Trying to nebulize Lana while she is awake is impossible. We had to nebulize her each hour for the first few hours and then every 4 hours. And it was through this process that I just again realized how great the BabyWombWorld Portable Nebulizer is! It does not make the slightest of noises. When Lana went to bed, we would take turns to nebulize her while she was sleeping. Works fantastically!
Within 2 days Lana was better. We were grateful for that. We also then decided that this winter we will keep on nebulizing Phillip and Lana on a daily basis to try and prevent sniffles from turning into full-blown infections.
After the last 5 weeks, I want to leave you with a few tips and advice for dealing with sick children during winter:
- Be grateful and enjoy your children while they are healthy and running around.
- All children get sick.

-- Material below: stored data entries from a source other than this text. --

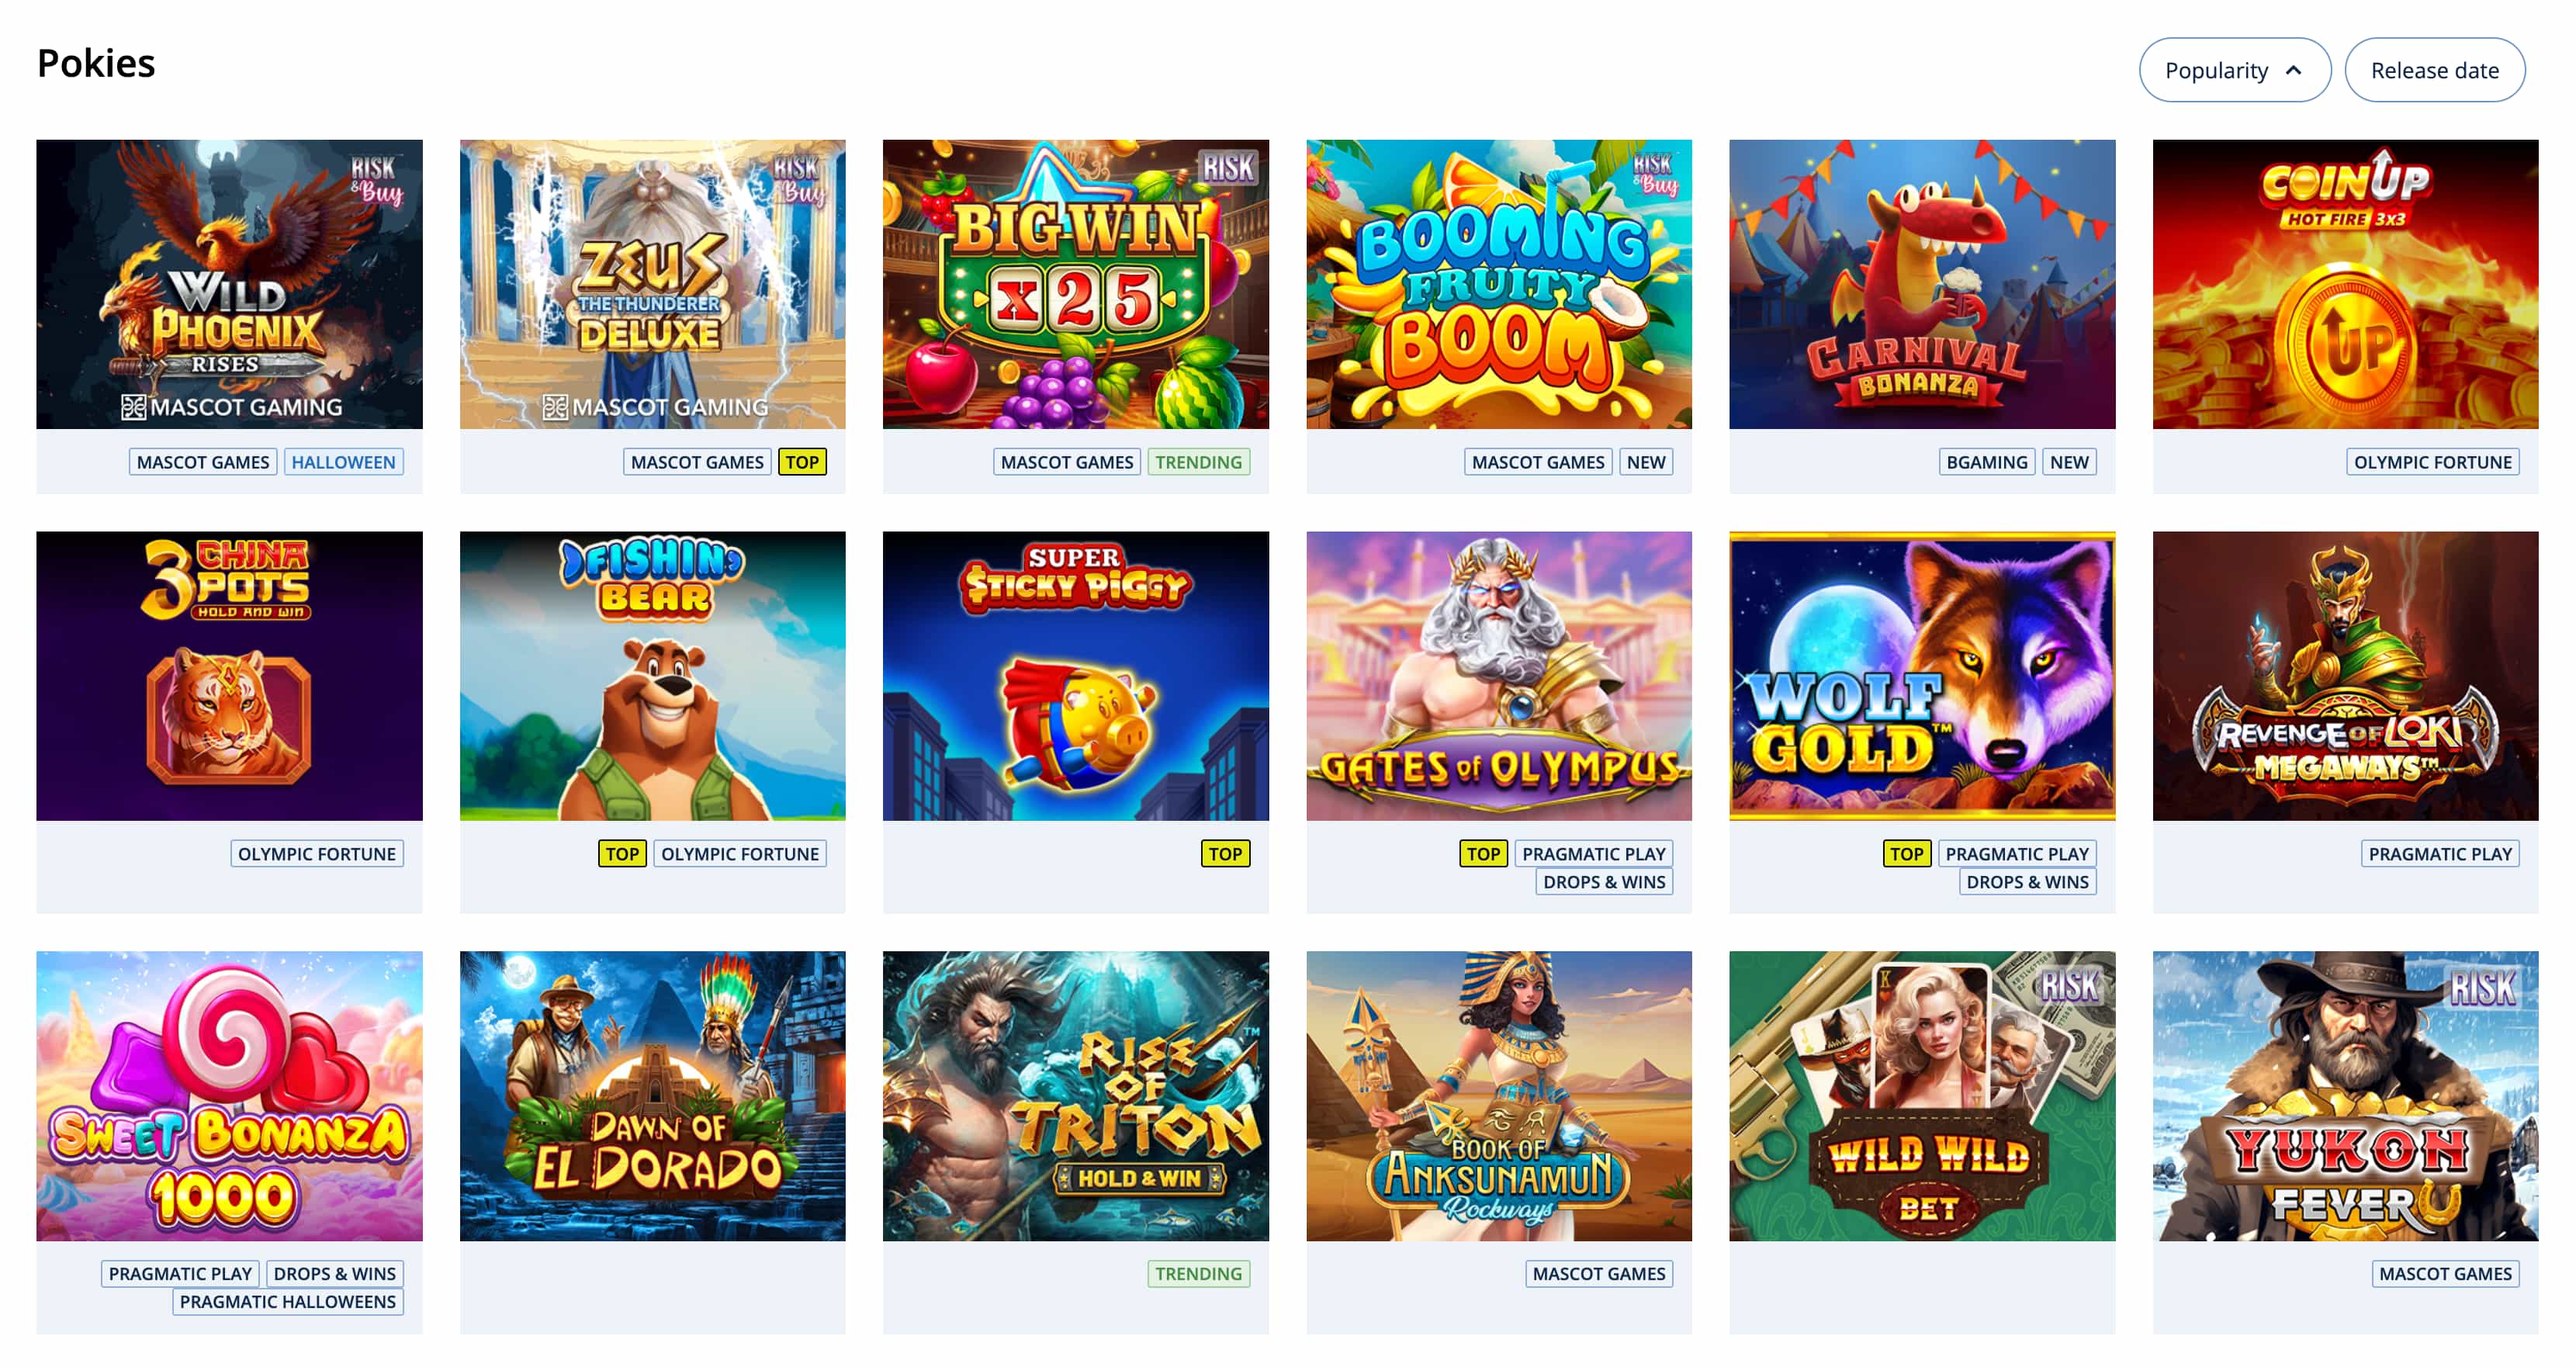Select BGAMING provider tag
Screen dimensions: 2576x1367
1986,462
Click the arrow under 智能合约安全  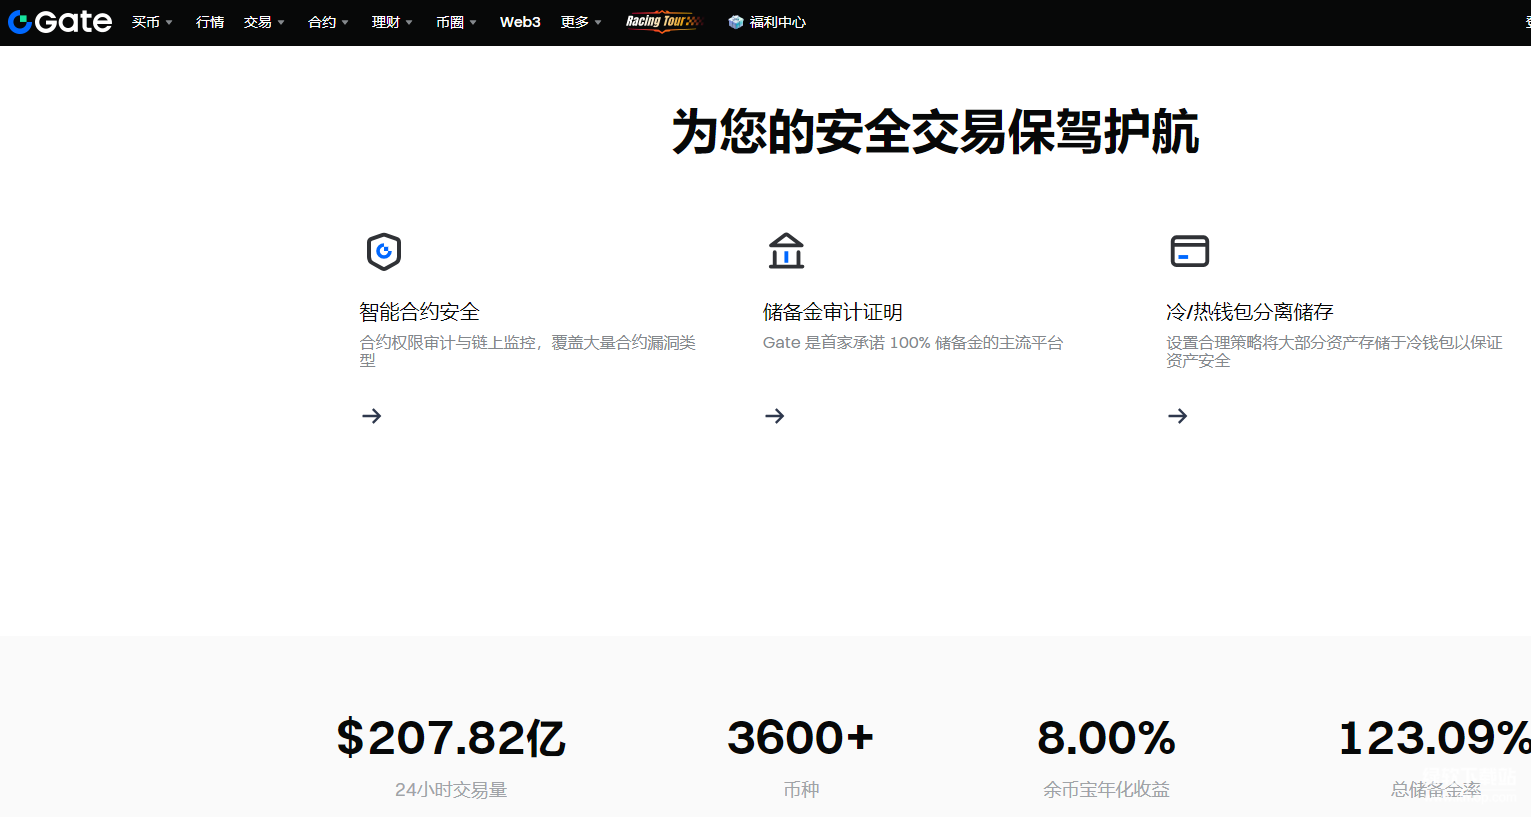click(x=372, y=416)
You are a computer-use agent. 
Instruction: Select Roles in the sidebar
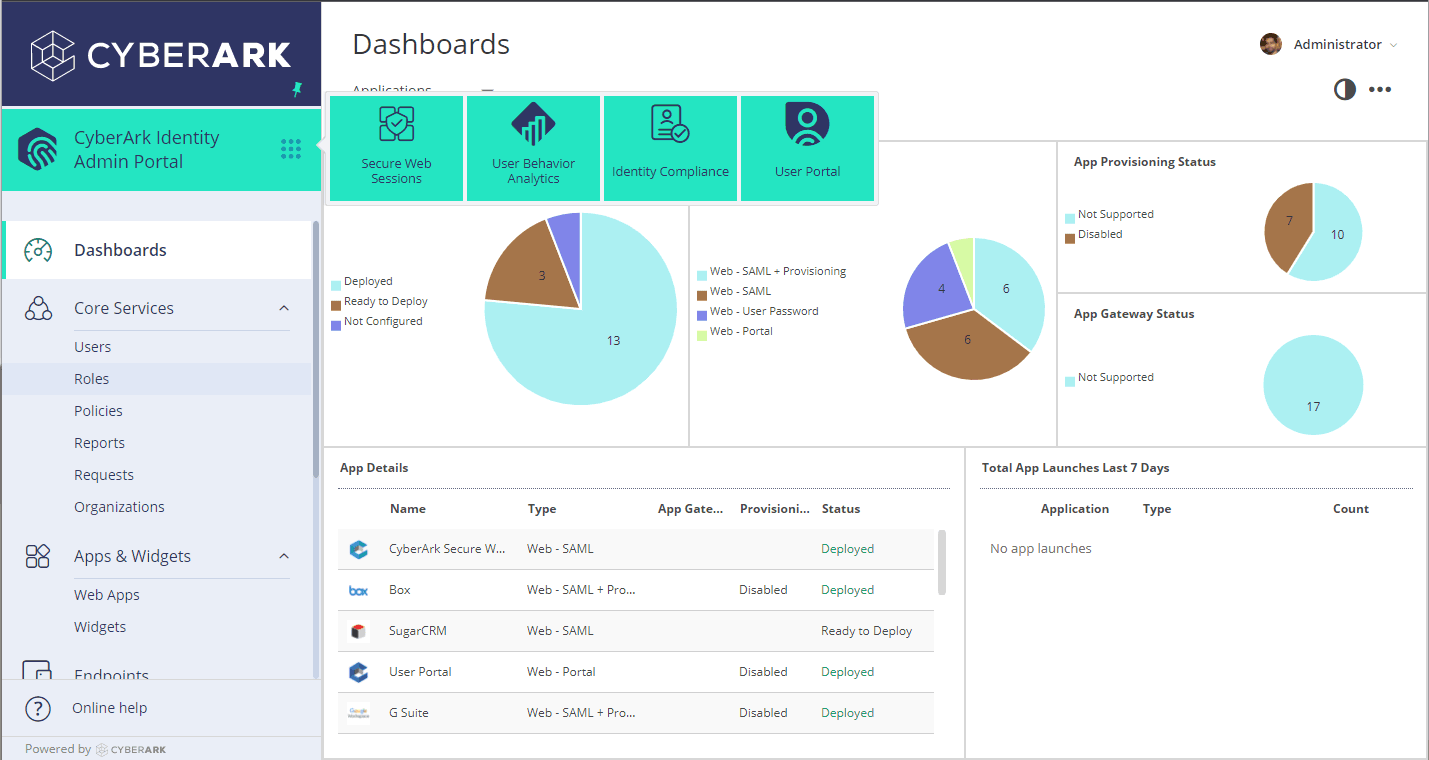coord(92,378)
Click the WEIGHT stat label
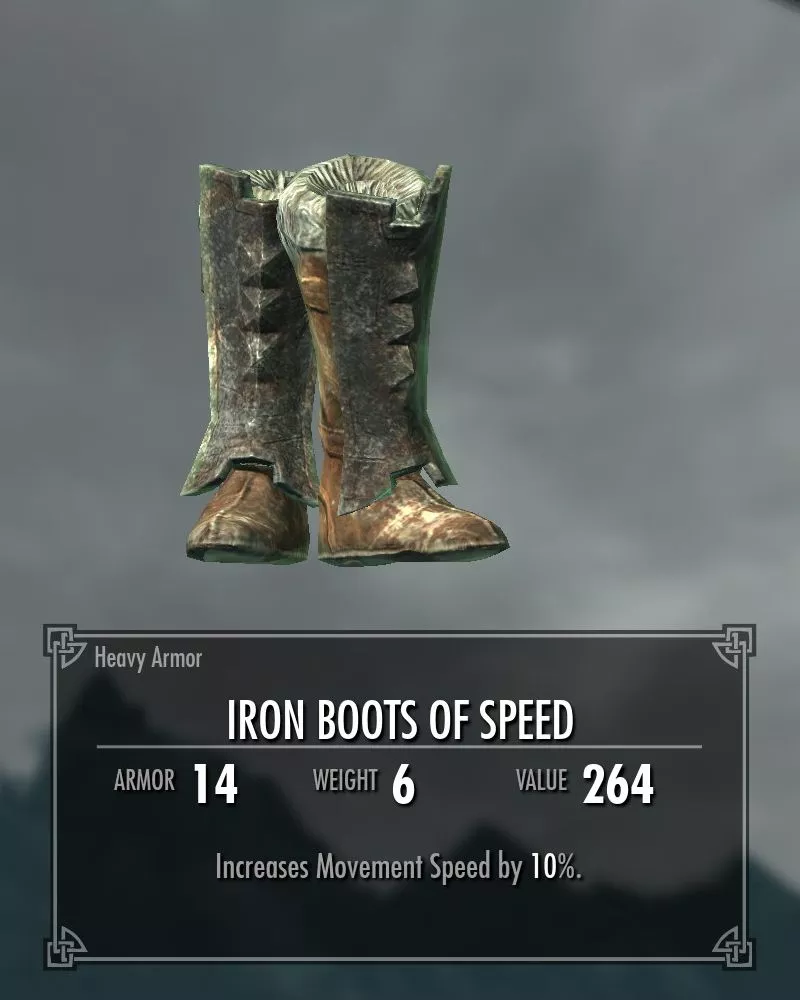 click(x=345, y=780)
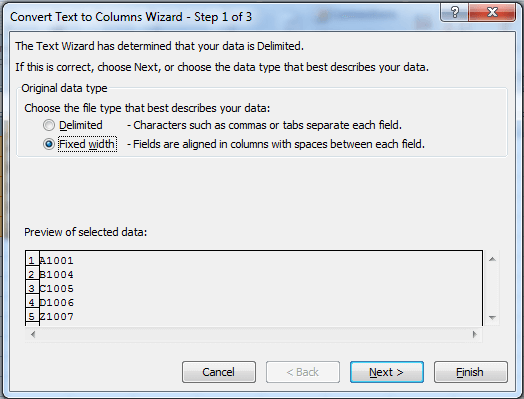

Just hang in there and take it day by day. It will pass again.
- Take them to a doctor sooner than later, and if necessary go back a second time or for a second opinion. While some things may blow over, others can get worse and can be dangerous for your little ones.
- Keep your child’s nose open. Use a normal saline spray as part of their daily hygiene routine.
- Don’t underestimate the power of nebulizing!